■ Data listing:
● ● ●

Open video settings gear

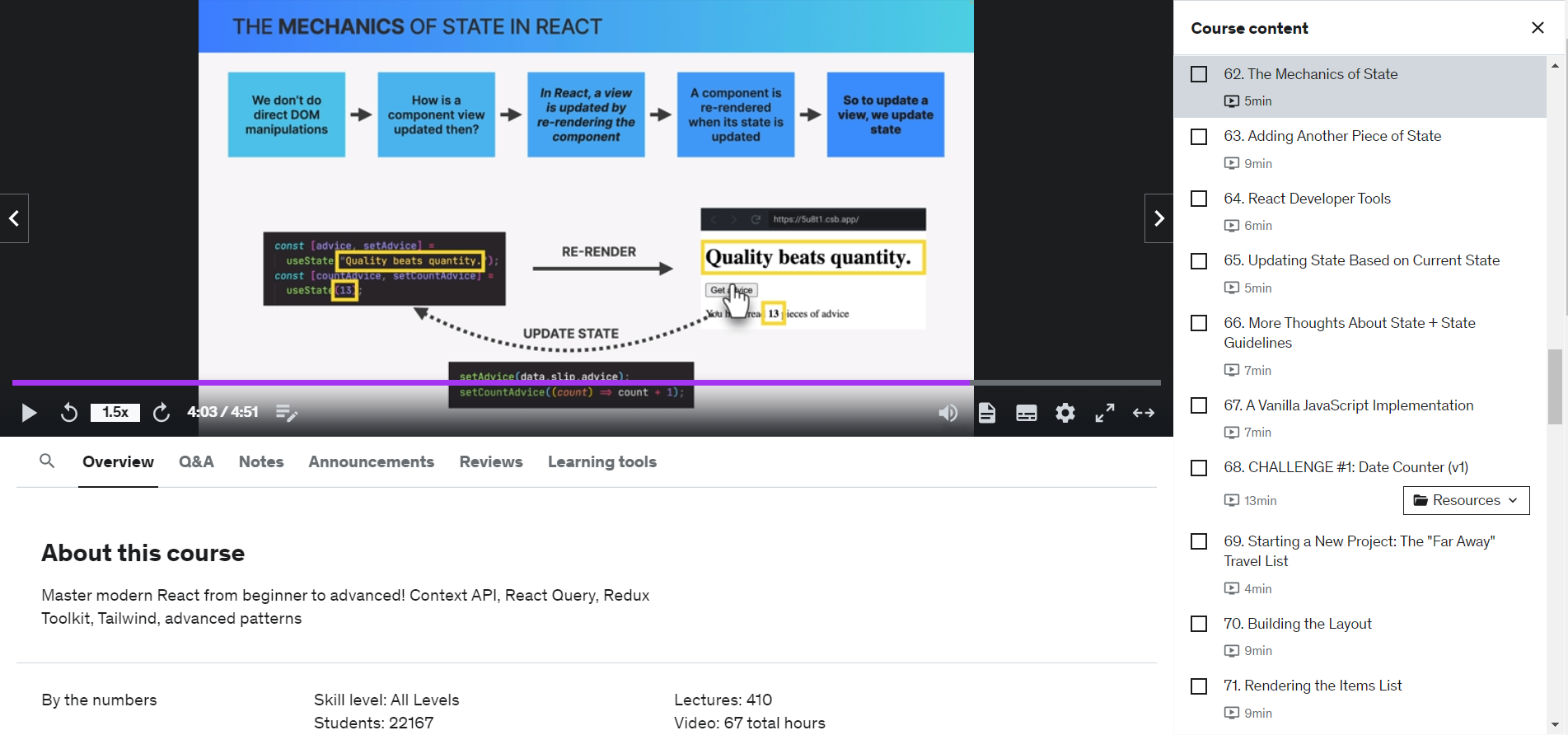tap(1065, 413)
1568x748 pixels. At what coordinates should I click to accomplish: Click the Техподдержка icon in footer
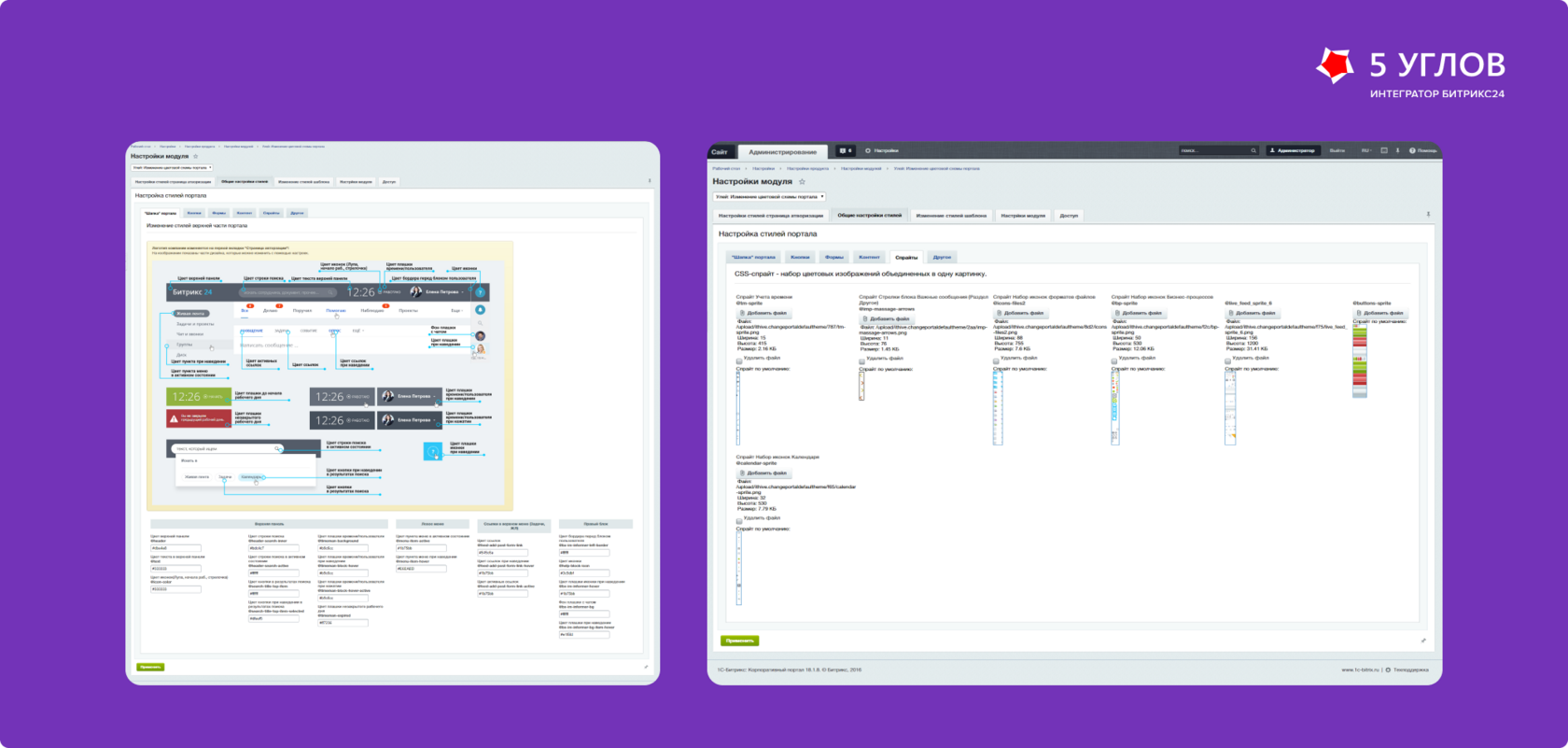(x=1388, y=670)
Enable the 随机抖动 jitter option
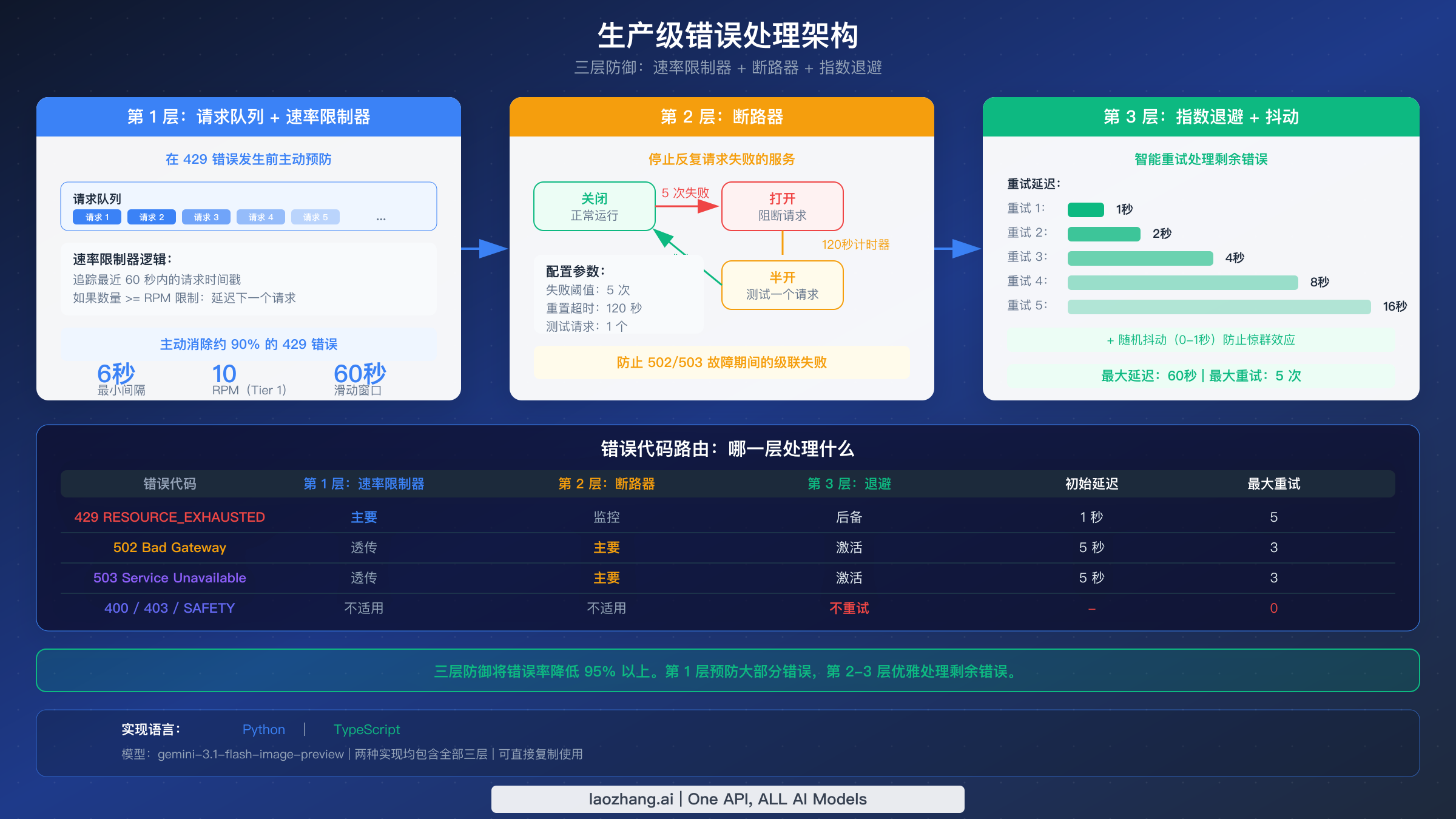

● ● ●

■ DIRECTION: Recast the entire listing above as a numbered list, skipping any blank lines and leaving the pictures out.

■ CORRECT RESPONSE:
1. Open video settings gear
2. tap(1065, 413)
3. 1568x748 pixels. At what coordinates should I click to accomplish: Click the Техподдержка icon in footer
4. (x=1388, y=670)
5. Enable the 随机抖动 jitter option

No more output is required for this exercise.